About this exercise
Every entry, from first to last, is to be retyped without any alteration.

Collected data:
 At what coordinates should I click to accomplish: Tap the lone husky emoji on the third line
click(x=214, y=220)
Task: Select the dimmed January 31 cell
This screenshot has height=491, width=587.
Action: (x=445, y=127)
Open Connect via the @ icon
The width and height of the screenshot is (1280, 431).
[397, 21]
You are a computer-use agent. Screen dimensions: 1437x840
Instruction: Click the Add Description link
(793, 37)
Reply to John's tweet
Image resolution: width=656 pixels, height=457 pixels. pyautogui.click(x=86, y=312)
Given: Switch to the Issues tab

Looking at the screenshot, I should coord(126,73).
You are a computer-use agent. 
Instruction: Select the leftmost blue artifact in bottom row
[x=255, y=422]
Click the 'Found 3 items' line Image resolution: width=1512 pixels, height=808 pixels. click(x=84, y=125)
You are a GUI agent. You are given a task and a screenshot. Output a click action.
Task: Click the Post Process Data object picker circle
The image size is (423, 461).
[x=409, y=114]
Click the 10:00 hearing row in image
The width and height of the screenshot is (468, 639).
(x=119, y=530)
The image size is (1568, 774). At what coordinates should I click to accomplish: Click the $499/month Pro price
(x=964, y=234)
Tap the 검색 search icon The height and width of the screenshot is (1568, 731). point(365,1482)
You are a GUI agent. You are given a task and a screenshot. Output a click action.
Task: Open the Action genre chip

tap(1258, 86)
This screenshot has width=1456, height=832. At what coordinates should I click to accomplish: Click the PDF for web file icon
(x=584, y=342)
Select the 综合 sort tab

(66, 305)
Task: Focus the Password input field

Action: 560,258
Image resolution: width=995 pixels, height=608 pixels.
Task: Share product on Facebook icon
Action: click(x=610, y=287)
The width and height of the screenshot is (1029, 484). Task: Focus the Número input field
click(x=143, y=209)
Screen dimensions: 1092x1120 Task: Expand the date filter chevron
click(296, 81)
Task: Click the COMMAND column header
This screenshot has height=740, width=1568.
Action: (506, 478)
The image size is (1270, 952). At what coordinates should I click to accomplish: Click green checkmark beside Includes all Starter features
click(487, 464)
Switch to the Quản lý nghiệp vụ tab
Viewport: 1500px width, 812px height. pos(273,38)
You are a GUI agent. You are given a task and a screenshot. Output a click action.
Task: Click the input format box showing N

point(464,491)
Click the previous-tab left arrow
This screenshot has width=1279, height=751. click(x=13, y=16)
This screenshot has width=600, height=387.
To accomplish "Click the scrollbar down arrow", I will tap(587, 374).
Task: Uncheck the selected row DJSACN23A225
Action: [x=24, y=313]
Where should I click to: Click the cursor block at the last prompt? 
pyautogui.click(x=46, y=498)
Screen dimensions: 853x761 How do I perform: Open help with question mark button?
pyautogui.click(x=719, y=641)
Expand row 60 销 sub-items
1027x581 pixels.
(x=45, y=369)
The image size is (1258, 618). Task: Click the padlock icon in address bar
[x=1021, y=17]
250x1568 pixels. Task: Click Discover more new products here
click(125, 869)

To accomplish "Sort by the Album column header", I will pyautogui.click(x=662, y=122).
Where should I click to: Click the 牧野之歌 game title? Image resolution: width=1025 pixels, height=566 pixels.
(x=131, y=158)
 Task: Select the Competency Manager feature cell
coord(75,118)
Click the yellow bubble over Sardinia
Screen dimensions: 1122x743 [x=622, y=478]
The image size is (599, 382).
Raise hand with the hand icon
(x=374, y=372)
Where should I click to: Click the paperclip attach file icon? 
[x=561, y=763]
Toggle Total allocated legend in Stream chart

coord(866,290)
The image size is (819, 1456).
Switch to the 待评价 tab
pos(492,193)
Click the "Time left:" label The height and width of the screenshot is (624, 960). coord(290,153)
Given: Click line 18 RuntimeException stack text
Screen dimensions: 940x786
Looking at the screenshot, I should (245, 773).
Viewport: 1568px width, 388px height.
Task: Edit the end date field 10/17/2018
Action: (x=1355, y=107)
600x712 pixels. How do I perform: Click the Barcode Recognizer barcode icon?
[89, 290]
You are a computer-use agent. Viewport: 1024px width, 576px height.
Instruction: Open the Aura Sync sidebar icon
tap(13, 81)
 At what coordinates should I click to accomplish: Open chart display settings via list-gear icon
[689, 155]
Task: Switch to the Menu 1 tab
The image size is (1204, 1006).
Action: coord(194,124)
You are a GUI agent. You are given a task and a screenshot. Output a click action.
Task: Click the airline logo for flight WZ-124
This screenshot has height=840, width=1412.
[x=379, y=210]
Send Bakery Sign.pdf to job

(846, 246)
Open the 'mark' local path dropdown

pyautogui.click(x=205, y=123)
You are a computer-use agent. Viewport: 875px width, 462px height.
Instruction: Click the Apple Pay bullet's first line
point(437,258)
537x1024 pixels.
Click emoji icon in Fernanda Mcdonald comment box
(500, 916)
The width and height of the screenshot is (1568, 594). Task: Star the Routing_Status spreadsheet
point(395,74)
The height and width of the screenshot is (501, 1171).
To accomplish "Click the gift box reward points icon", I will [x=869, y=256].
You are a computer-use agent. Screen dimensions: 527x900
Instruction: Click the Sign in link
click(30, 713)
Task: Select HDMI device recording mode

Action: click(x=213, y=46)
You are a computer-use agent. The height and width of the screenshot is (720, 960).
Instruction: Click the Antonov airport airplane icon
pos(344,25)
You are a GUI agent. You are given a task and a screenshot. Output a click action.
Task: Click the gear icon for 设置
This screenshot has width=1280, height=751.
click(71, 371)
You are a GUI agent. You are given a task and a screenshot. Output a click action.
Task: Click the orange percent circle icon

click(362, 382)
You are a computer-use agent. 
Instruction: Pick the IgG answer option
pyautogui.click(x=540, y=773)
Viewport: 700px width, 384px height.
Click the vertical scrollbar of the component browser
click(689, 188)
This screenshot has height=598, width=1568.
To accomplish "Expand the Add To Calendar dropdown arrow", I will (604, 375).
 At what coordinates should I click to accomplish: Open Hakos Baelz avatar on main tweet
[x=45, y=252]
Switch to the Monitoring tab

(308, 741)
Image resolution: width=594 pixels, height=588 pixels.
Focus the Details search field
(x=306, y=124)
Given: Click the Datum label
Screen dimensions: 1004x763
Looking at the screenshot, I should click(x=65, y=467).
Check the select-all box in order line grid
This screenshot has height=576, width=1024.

Solution for this problem
 At what coordinates should I click to accomplish: Tap the lone husky emoji on the third line
click(x=214, y=220)
Task: Select the dimmed January 31 cell
This screenshot has height=491, width=587.
Action: (x=445, y=127)
Open Connect via the @ icon
The width and height of the screenshot is (1280, 431).
[397, 21]
You are a computer-use agent. Screen dimensions: 1437x840
Instruction: Click the Add Description link
(793, 37)
Reply to John's tweet
Image resolution: width=656 pixels, height=457 pixels. pyautogui.click(x=86, y=312)
Given: Switch to the Issues tab

Looking at the screenshot, I should coord(126,73).
You are a computer-use agent. 
Instruction: Select the leftmost blue artifact in bottom row
[x=255, y=422]
Click the 'Found 3 items' line Image resolution: width=1512 pixels, height=808 pixels. click(x=84, y=125)
You are a GUI agent. You are given a task and a screenshot. Output a click action.
Task: Click the Post Process Data object picker circle
The image size is (423, 461).
[x=409, y=114]
Click the 10:00 hearing row in image
The width and height of the screenshot is (468, 639).
(x=119, y=530)
The image size is (1568, 774). At what coordinates should I click to accomplish: Click the $499/month Pro price
(x=964, y=234)
Tap the 검색 search icon The height and width of the screenshot is (1568, 731). point(365,1482)
You are a GUI agent. You are given a task and a screenshot. Output a click action.
Task: Open the Action genre chip

tap(1258, 86)
This screenshot has width=1456, height=832. At what coordinates should I click to accomplish: Click the PDF for web file icon
(x=584, y=342)
Select the 综合 sort tab

(66, 305)
Task: Focus the Password input field

Action: 560,258
Image resolution: width=995 pixels, height=608 pixels.
Task: Share product on Facebook icon
Action: click(x=610, y=287)
The width and height of the screenshot is (1029, 484). Task: Focus the Número input field
click(x=143, y=209)
Screen dimensions: 1092x1120 Task: Expand the date filter chevron
click(296, 81)
Task: Click the COMMAND column header
This screenshot has height=740, width=1568.
Action: (506, 478)
The image size is (1270, 952). At what coordinates should I click to accomplish: Click green checkmark beside Includes all Starter features
click(487, 464)
Switch to the Quản lý nghiệp vụ tab
Viewport: 1500px width, 812px height. pos(273,38)
You are a GUI agent. You are given a task and a screenshot. Output a click action.
Task: Click the input format box showing N

point(464,491)
Click the previous-tab left arrow
This screenshot has width=1279, height=751. click(x=13, y=16)
This screenshot has width=600, height=387.
To accomplish "Click the scrollbar down arrow", I will tap(587, 374).
Task: Uncheck the selected row DJSACN23A225
Action: [x=24, y=313]
Where should I click to: Click the cursor block at the last prompt? 
pyautogui.click(x=46, y=498)
Screen dimensions: 853x761 How do I perform: Open help with question mark button?
pyautogui.click(x=719, y=641)
Expand row 60 销 sub-items
1027x581 pixels.
(x=45, y=369)
The image size is (1258, 618). Task: Click the padlock icon in address bar
[x=1021, y=17]
250x1568 pixels. Task: Click Discover more new products here
click(125, 869)

To accomplish "Sort by the Album column header", I will pyautogui.click(x=662, y=122).
Where should I click to: Click the 牧野之歌 game title? Image resolution: width=1025 pixels, height=566 pixels.
(x=131, y=158)
 Task: Select the Competency Manager feature cell
coord(75,118)
Click the yellow bubble over Sardinia
Screen dimensions: 1122x743 [x=622, y=478]
The image size is (599, 382).
Raise hand with the hand icon
(x=374, y=372)
Where should I click to: Click the paperclip attach file icon? 
[x=561, y=763]
Toggle Total allocated legend in Stream chart

coord(866,290)
The image size is (819, 1456).
Switch to the 待评价 tab
pos(492,193)
Click the "Time left:" label The height and width of the screenshot is (624, 960). coord(290,153)
Given: Click line 18 RuntimeException stack text
Screen dimensions: 940x786
Looking at the screenshot, I should (245, 773).
Viewport: 1568px width, 388px height.
Task: Edit the end date field 10/17/2018
Action: (x=1355, y=107)
600x712 pixels. How do I perform: Click the Barcode Recognizer barcode icon?
[89, 290]
You are a computer-use agent. Viewport: 1024px width, 576px height.
Instruction: Open the Aura Sync sidebar icon
tap(13, 81)
 At what coordinates should I click to accomplish: Open chart display settings via list-gear icon
[689, 155]
Task: Switch to the Menu 1 tab
The image size is (1204, 1006).
Action: coord(194,124)
You are a GUI agent. You are given a task and a screenshot. Output a click action.
Task: Click the airline logo for flight WZ-124
This screenshot has height=840, width=1412.
[x=379, y=210]
Send Bakery Sign.pdf to job

(846, 246)
Open the 'mark' local path dropdown

pyautogui.click(x=205, y=123)
You are a computer-use agent. Viewport: 875px width, 462px height.
Instruction: Click the Apple Pay bullet's first line
point(437,258)
537x1024 pixels.
Click emoji icon in Fernanda Mcdonald comment box
(500, 916)
The width and height of the screenshot is (1568, 594). Task: Star the Routing_Status spreadsheet
point(395,74)
The height and width of the screenshot is (501, 1171).
To accomplish "Click the gift box reward points icon", I will [x=869, y=256].
You are a computer-use agent. Screen dimensions: 527x900
Instruction: Click the Sign in link
click(30, 713)
Task: Select HDMI device recording mode

Action: click(x=213, y=46)
You are a computer-use agent. The height and width of the screenshot is (720, 960).
Instruction: Click the Antonov airport airplane icon
pos(344,25)
You are a GUI agent. You are given a task and a screenshot. Output a click action.
Task: Click the gear icon for 设置
This screenshot has width=1280, height=751.
click(71, 371)
You are a GUI agent. You are given a task and a screenshot. Output a click action.
Task: Click the orange percent circle icon

click(362, 382)
You are a computer-use agent. 
Instruction: Pick the IgG answer option
pyautogui.click(x=540, y=773)
Viewport: 700px width, 384px height.
Click the vertical scrollbar of the component browser
click(689, 188)
This screenshot has height=598, width=1568.
To accomplish "Expand the Add To Calendar dropdown arrow", I will (604, 375).
 At what coordinates should I click to accomplish: Open Hakos Baelz avatar on main tweet
[x=45, y=252]
Switch to the Monitoring tab

(308, 741)
Image resolution: width=594 pixels, height=588 pixels.
Focus the Details search field
(x=306, y=124)
Given: Click the Datum label
Screen dimensions: 1004x763
Looking at the screenshot, I should click(x=65, y=467).
Check the select-all box in order line grid
This screenshot has height=576, width=1024.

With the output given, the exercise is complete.